THE TASK:
All of the entries need to be set down exactly as they read.
>>
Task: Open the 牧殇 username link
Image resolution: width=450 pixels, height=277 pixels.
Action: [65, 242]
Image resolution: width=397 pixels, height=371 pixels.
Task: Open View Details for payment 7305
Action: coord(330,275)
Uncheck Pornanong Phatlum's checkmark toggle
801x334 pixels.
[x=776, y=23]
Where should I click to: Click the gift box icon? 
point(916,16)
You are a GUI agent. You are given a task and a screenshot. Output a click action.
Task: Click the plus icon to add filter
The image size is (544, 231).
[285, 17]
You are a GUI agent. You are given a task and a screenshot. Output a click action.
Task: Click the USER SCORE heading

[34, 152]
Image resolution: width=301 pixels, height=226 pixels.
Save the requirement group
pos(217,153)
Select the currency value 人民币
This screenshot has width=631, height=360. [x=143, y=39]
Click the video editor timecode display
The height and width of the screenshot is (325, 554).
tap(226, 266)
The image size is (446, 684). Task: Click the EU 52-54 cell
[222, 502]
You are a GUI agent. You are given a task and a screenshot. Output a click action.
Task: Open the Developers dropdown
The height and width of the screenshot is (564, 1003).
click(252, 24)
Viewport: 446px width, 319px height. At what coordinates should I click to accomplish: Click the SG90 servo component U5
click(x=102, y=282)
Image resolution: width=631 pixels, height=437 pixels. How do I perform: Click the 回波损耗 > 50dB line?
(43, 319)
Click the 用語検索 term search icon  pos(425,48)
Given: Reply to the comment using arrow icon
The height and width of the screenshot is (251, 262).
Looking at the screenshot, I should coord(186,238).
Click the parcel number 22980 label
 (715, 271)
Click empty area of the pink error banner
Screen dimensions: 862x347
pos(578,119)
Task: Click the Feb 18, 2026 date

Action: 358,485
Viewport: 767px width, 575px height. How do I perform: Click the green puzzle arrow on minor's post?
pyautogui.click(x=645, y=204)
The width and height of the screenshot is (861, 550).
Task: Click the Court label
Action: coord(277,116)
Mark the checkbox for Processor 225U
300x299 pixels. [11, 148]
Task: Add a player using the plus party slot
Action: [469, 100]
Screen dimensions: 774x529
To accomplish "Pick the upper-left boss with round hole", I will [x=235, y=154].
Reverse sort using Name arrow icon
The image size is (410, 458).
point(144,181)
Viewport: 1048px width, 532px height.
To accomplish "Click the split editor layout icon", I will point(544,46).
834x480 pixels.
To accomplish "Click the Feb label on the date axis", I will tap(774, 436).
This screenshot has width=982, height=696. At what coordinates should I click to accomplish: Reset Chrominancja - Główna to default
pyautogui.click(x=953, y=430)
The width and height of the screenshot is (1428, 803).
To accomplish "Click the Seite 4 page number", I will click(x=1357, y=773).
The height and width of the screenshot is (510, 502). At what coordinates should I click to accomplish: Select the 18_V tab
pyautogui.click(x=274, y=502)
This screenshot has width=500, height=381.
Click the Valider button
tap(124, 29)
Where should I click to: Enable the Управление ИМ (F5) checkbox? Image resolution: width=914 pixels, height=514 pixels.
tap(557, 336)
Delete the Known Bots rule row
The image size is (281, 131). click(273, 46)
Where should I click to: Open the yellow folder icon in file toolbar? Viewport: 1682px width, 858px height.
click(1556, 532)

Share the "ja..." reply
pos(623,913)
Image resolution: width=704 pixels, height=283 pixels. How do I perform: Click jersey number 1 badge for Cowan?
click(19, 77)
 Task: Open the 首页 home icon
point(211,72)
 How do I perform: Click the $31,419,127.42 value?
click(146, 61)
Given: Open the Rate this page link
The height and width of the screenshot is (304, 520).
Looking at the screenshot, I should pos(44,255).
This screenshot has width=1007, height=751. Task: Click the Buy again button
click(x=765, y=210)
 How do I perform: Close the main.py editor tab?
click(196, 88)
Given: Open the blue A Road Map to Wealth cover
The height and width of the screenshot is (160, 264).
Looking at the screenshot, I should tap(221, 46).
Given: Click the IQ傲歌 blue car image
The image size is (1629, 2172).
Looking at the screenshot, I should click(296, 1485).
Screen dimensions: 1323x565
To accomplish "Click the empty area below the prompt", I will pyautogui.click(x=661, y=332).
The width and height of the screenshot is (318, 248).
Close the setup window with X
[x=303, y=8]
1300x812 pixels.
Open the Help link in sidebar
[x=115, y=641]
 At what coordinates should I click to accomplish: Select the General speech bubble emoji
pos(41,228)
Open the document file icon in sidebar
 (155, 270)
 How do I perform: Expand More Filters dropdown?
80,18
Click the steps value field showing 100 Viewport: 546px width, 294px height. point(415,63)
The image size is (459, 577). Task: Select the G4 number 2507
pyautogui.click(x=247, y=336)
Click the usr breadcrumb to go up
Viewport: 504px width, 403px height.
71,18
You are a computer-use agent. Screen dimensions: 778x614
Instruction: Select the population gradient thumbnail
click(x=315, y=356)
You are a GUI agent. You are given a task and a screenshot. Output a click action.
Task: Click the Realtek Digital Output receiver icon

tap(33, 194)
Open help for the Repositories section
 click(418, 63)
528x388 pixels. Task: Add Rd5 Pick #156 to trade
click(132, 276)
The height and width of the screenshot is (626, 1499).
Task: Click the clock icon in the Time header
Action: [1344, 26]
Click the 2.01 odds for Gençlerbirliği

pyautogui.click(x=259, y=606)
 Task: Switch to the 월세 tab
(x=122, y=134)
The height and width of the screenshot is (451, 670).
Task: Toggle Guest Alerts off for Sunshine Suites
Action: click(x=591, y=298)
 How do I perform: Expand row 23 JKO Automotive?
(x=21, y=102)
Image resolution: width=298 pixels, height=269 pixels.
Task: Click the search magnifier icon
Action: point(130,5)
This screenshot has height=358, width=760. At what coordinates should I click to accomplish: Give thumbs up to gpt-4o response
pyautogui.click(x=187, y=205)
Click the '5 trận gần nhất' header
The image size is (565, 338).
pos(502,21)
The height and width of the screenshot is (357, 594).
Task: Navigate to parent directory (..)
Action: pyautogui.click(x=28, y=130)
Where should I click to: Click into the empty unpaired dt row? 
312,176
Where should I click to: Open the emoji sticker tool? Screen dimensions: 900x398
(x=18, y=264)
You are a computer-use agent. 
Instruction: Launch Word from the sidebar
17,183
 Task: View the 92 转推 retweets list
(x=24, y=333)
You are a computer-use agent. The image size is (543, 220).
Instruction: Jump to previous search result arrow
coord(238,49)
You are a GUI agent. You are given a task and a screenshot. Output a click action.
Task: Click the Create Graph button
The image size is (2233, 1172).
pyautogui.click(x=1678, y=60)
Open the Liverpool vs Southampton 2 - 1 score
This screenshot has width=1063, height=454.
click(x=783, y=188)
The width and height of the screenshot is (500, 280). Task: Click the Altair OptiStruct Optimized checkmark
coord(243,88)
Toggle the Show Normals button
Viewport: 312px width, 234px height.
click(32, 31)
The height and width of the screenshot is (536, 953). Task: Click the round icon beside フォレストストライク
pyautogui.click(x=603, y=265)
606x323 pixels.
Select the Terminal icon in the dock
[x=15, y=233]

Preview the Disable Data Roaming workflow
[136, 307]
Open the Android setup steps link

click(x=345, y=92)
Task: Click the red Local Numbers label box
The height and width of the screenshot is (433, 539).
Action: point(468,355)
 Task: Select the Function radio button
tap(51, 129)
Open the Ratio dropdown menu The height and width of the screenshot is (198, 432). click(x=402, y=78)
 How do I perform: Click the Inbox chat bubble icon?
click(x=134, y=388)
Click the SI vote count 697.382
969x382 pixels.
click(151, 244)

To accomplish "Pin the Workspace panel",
<<
YOUR RESPONSE:
Task: Open the 牧殇 username link
Image resolution: width=450 pixels, height=277 pixels.
Action: [65, 242]
Image resolution: width=397 pixels, height=371 pixels.
Task: Open View Details for payment 7305
Action: coord(330,275)
Uncheck Pornanong Phatlum's checkmark toggle
801x334 pixels.
[x=776, y=23]
Where should I click to: Click the gift box icon? 
point(916,16)
You are a GUI agent. You are given a task and a screenshot. Output a click action.
Task: Click the plus icon to add filter
The image size is (544, 231).
[285, 17]
You are a GUI agent. You are given a task and a screenshot. Output a click action.
Task: Click the USER SCORE heading

[34, 152]
Image resolution: width=301 pixels, height=226 pixels.
Save the requirement group
pos(217,153)
Select the currency value 人民币
This screenshot has width=631, height=360. [x=143, y=39]
Click the video editor timecode display
The height and width of the screenshot is (325, 554).
tap(226, 266)
The image size is (446, 684). Task: Click the EU 52-54 cell
[222, 502]
You are a GUI agent. You are given a task and a screenshot. Output a click action.
Task: Open the Developers dropdown
The height and width of the screenshot is (564, 1003).
click(252, 24)
Viewport: 446px width, 319px height. At what coordinates should I click to accomplish: Click the SG90 servo component U5
click(x=102, y=282)
Image resolution: width=631 pixels, height=437 pixels. How do I perform: Click the 回波损耗 > 50dB line?
(43, 319)
Click the 用語検索 term search icon  pos(425,48)
Given: Reply to the comment using arrow icon
The height and width of the screenshot is (251, 262).
Looking at the screenshot, I should coord(186,238).
Click the parcel number 22980 label
 (715, 271)
Click empty area of the pink error banner
Screen dimensions: 862x347
pos(578,119)
Task: Click the Feb 18, 2026 date

Action: 358,485
Viewport: 767px width, 575px height. How do I perform: Click the green puzzle arrow on minor's post?
pyautogui.click(x=645, y=204)
The width and height of the screenshot is (861, 550).
Task: Click the Court label
Action: coord(277,116)
Mark the checkbox for Processor 225U
300x299 pixels. [11, 148]
Task: Add a player using the plus party slot
Action: [469, 100]
Screen dimensions: 774x529
To accomplish "Pick the upper-left boss with round hole", I will [x=235, y=154].
Reverse sort using Name arrow icon
The image size is (410, 458).
point(144,181)
Viewport: 1048px width, 532px height.
To accomplish "Click the split editor layout icon", I will point(544,46).
834x480 pixels.
To accomplish "Click the Feb label on the date axis", I will tap(774, 436).
This screenshot has width=982, height=696. At what coordinates should I click to accomplish: Reset Chrominancja - Główna to default
pyautogui.click(x=953, y=430)
The width and height of the screenshot is (1428, 803).
To accomplish "Click the Seite 4 page number", I will click(x=1357, y=773).
The height and width of the screenshot is (510, 502). At what coordinates should I click to accomplish: Select the 18_V tab
pyautogui.click(x=274, y=502)
This screenshot has width=500, height=381.
Click the Valider button
tap(124, 29)
Where should I click to: Enable the Управление ИМ (F5) checkbox? Image resolution: width=914 pixels, height=514 pixels.
tap(557, 336)
Delete the Known Bots rule row
The image size is (281, 131). click(273, 46)
Where should I click to: Open the yellow folder icon in file toolbar? Viewport: 1682px width, 858px height.
click(1556, 532)

Share the "ja..." reply
pos(623,913)
Image resolution: width=704 pixels, height=283 pixels. How do I perform: Click jersey number 1 badge for Cowan?
click(19, 77)
 Task: Open the 首页 home icon
point(211,72)
 How do I perform: Click the $31,419,127.42 value?
click(146, 61)
Given: Open the Rate this page link
The height and width of the screenshot is (304, 520).
Looking at the screenshot, I should pos(44,255).
This screenshot has width=1007, height=751. Task: Click the Buy again button
click(x=765, y=210)
 How do I perform: Close the main.py editor tab?
click(196, 88)
Given: Open the blue A Road Map to Wealth cover
The height and width of the screenshot is (160, 264).
Looking at the screenshot, I should tap(221, 46).
Given: Click the IQ傲歌 blue car image
The image size is (1629, 2172).
Looking at the screenshot, I should click(296, 1485).
Screen dimensions: 1323x565
To accomplish "Click the empty area below the prompt", I will pyautogui.click(x=661, y=332).
The width and height of the screenshot is (318, 248).
Close the setup window with X
[x=303, y=8]
1300x812 pixels.
Open the Help link in sidebar
[x=115, y=641]
 At what coordinates should I click to accomplish: Select the General speech bubble emoji
pos(41,228)
Open the document file icon in sidebar
 (155, 270)
 How do I perform: Expand More Filters dropdown?
80,18
Click the steps value field showing 100 Viewport: 546px width, 294px height. point(415,63)
The image size is (459, 577). Task: Select the G4 number 2507
pyautogui.click(x=247, y=336)
Click the usr breadcrumb to go up
Viewport: 504px width, 403px height.
71,18
You are a computer-use agent. Screen dimensions: 778x614
Instruction: Select the population gradient thumbnail
click(x=315, y=356)
You are a GUI agent. You are given a task and a screenshot. Output a click action.
Task: Click the Realtek Digital Output receiver icon

tap(33, 194)
Open help for the Repositories section
 click(418, 63)
528x388 pixels. Task: Add Rd5 Pick #156 to trade
click(132, 276)
The height and width of the screenshot is (626, 1499).
Task: Click the clock icon in the Time header
Action: [1344, 26]
Click the 2.01 odds for Gençlerbirliği

pyautogui.click(x=259, y=606)
 Task: Switch to the 월세 tab
(x=122, y=134)
The height and width of the screenshot is (451, 670).
Task: Toggle Guest Alerts off for Sunshine Suites
Action: click(x=591, y=298)
 How do I perform: Expand row 23 JKO Automotive?
(x=21, y=102)
Image resolution: width=298 pixels, height=269 pixels.
Task: Click the search magnifier icon
Action: point(130,5)
This screenshot has height=358, width=760. At what coordinates should I click to accomplish: Give thumbs up to gpt-4o response
pyautogui.click(x=187, y=205)
Click the '5 trận gần nhất' header
The image size is (565, 338).
pos(502,21)
The height and width of the screenshot is (357, 594).
Task: Navigate to parent directory (..)
Action: pyautogui.click(x=28, y=130)
Where should I click to: Click into the empty unpaired dt row? 
312,176
Where should I click to: Open the emoji sticker tool? Screen dimensions: 900x398
(x=18, y=264)
You are a computer-use agent. 
Instruction: Launch Word from the sidebar
17,183
 Task: View the 92 转推 retweets list
(x=24, y=333)
You are a computer-use agent. The image size is (543, 220).
Instruction: Jump to previous search result arrow
coord(238,49)
You are a GUI agent. You are given a task and a screenshot. Output a click action.
Task: Click the Create Graph button
The image size is (2233, 1172).
pyautogui.click(x=1678, y=60)
Open the Liverpool vs Southampton 2 - 1 score
This screenshot has width=1063, height=454.
click(x=783, y=188)
The width and height of the screenshot is (500, 280). Task: Click the Altair OptiStruct Optimized checkmark
coord(243,88)
Toggle the Show Normals button
Viewport: 312px width, 234px height.
click(32, 31)
The height and width of the screenshot is (536, 953). Task: Click the round icon beside フォレストストライク
pyautogui.click(x=603, y=265)
606x323 pixels.
Select the Terminal icon in the dock
[x=15, y=233]

Preview the Disable Data Roaming workflow
[136, 307]
Open the Android setup steps link

click(x=345, y=92)
Task: Click the red Local Numbers label box
The height and width of the screenshot is (433, 539).
Action: point(468,355)
 Task: Select the Function radio button
tap(51, 129)
Open the Ratio dropdown menu The height and width of the screenshot is (198, 432). click(x=402, y=78)
 How do I perform: Click the Inbox chat bubble icon?
click(x=134, y=388)
Click the SI vote count 697.382
969x382 pixels.
click(151, 244)

To accomplish "Pin the Workspace panel",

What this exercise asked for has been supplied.